Member of the Chamber of Deputies
- In office 1939 – 15 May 1945
- Preceded by: Óscar Cifuentes Solar
- Constituency: 2nd Departmental Group

Personal details
- Born: 10 April 1907 Tocopilla, Chile
- Died: 26 April 1998 (aged 91) Santiago, Chile
- Party: Socialist Party
- Spouse: Uberlinda Veas Bugueño
- Profession: Journalist, trade unionist

= Vicente Ruiz Mondaca =

Chilean trade unionist and parliamentarian (1907–1998)

Vicente Segundo Ruiz Mondaca (10 April 1907 – 26 April 1998) was a Chilean socialist politician, journalist and trade union leader who served as a member of the Chamber of Deputies during the late 1930s and early 1940s.

== Biography ==
Ruiz Mondaca was born in Tocopilla, Chile, on 10 April 1907. He was the son of Vicente Ruiz and Juana Mondaca.

He completed his primary education at the School of Gatico in Tocopilla and later attended the Liceo of Antofagasta.
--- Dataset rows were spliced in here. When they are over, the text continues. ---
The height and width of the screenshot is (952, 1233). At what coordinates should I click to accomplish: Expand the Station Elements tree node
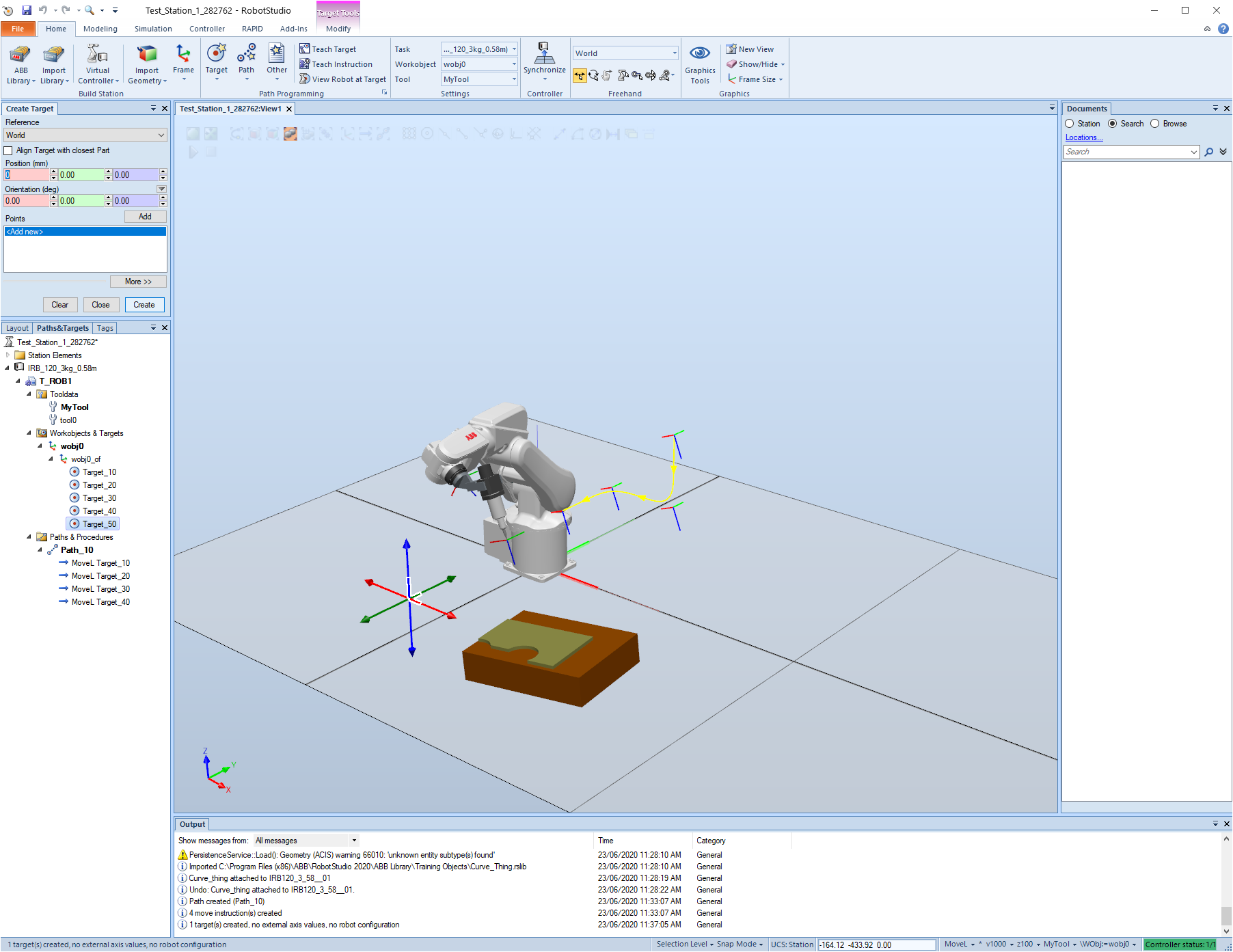click(x=8, y=355)
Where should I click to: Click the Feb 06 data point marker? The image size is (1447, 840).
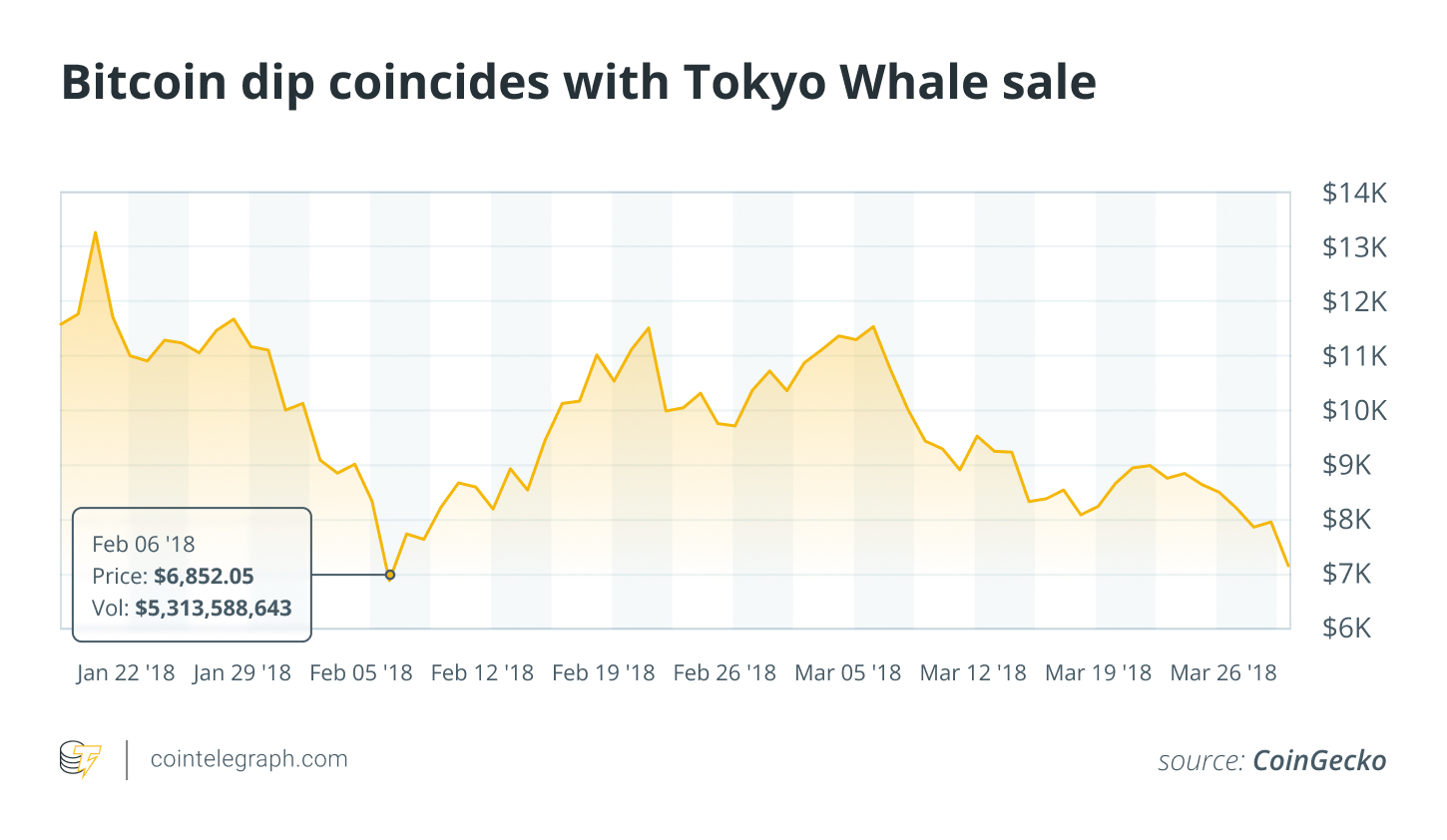[389, 575]
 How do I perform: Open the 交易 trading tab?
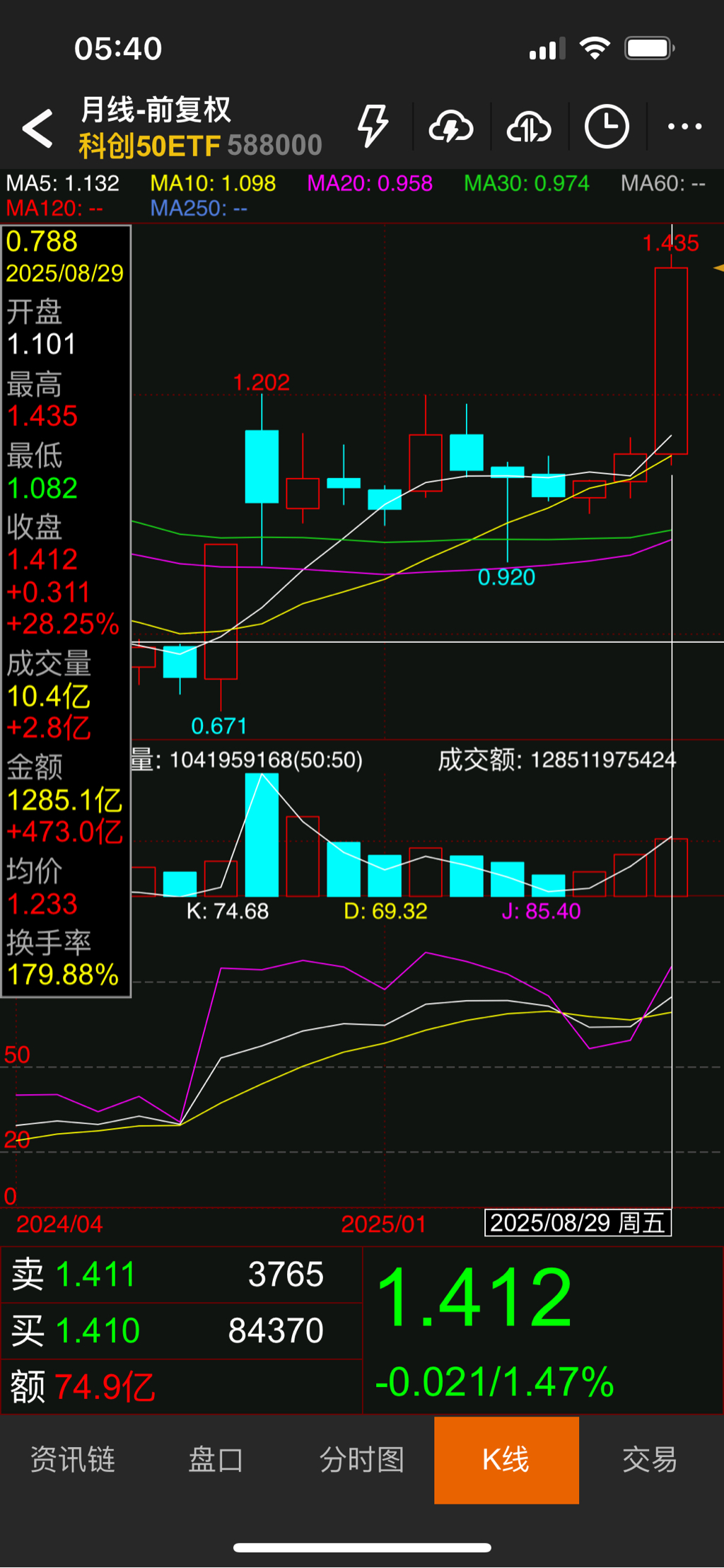tap(650, 1460)
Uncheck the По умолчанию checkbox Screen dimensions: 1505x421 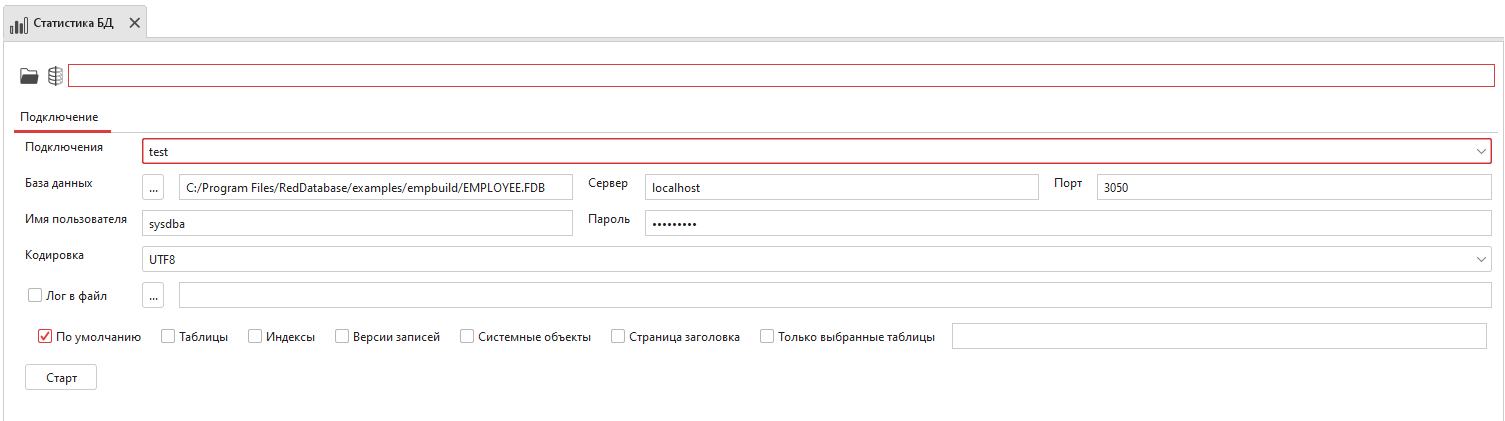coord(45,337)
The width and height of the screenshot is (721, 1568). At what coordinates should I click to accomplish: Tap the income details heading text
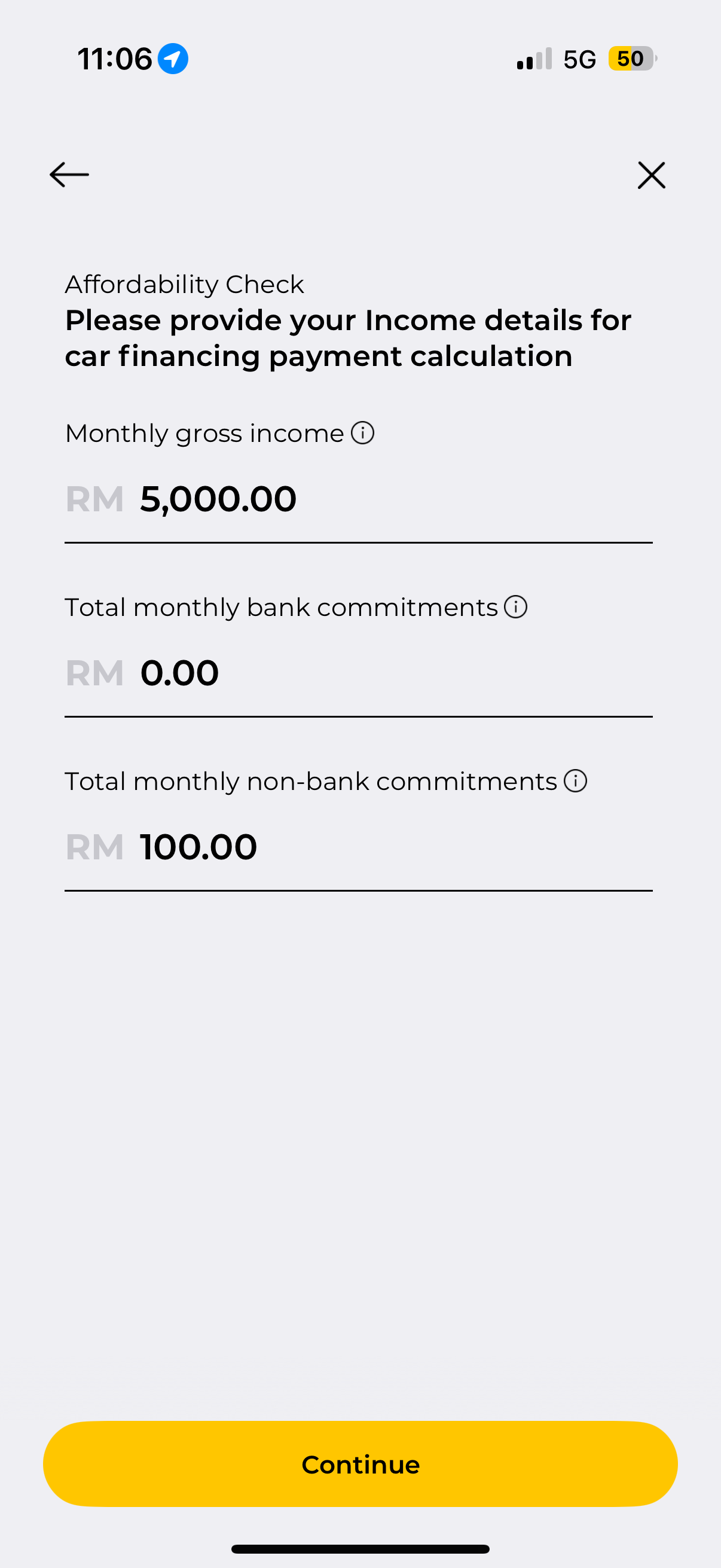pyautogui.click(x=348, y=338)
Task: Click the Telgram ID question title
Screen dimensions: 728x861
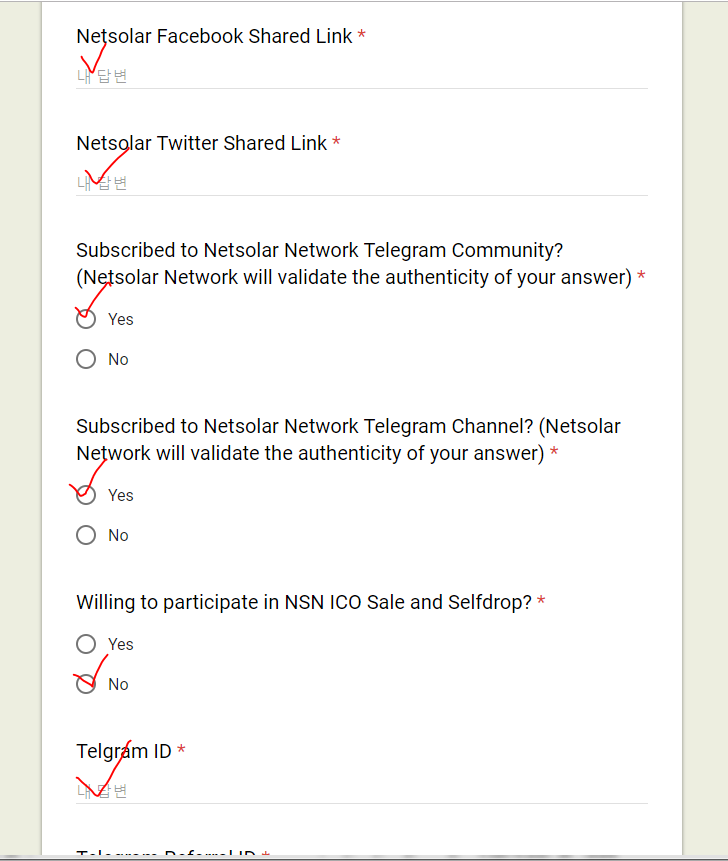Action: (124, 752)
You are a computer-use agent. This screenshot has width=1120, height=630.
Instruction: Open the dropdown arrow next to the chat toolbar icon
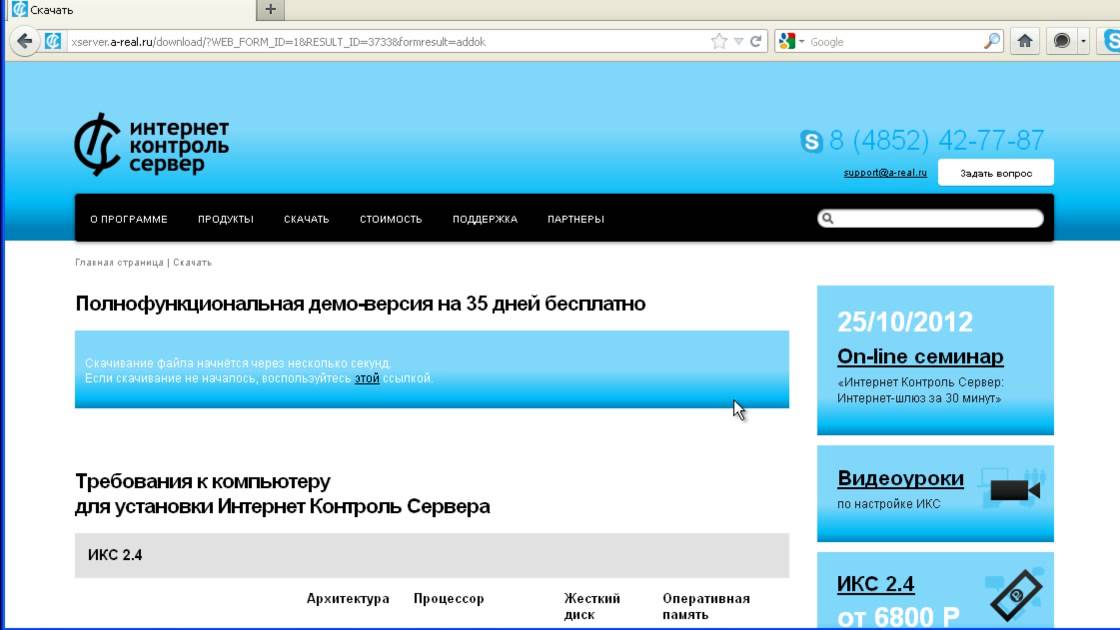coord(1084,41)
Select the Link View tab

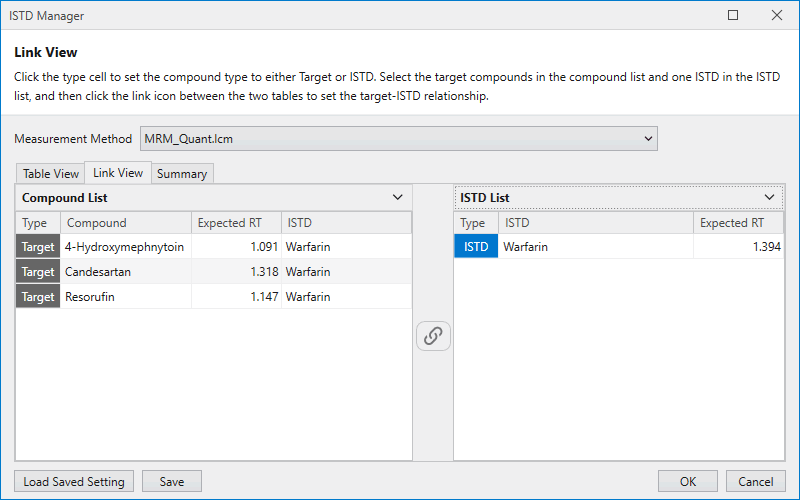(118, 173)
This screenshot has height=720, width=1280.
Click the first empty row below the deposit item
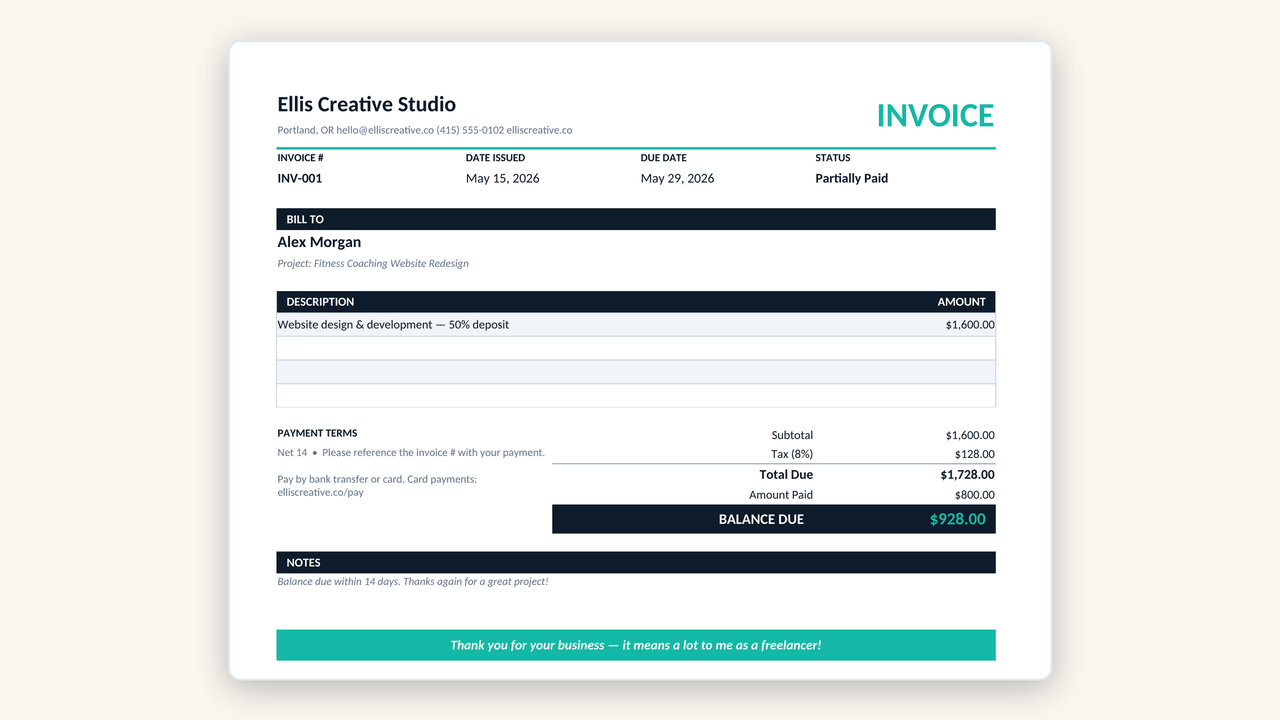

He married Uberlinda Veas Bugueño in Antofagasta in 1936.

He devoted much of his life to trade union activity, serving as Director of the Maritime Stevedores’ Union and working in maritime operations linked to the Lautaro Nitrate Company.

Ruiz Mondaca died in Santiago on 26 April 1998 at the age of 91.

== Political career ==
Ruiz Mondaca was a member of the Socialist Party and served on its Regional Committee.

He was elected Municipal Councillor (regidor) of Antofagasta between 1938 and 1939. In 1939, he entered the Chamber of Deputies as a substitute deputy for the 2nd Departmental Group —Tocopilla, El Loa, Antofagasta and Taltal— replacing Óscar Cifuentes Solar, who had accepted a diplomatic post. Ruiz Mondaca had been the sole candidate in the corresponding by-election.

He was subsequently re-elected as Deputy for the same constituency for the 1941–1945 legislative term, during which he served on the Standing Committee on Finance. During his parliamentary tenure, he actively promoted reforms to the 1931 Labour Code.

In parallel with his political activities, he collaborated with the press on political and social matters and was a member of various mutual aid societies.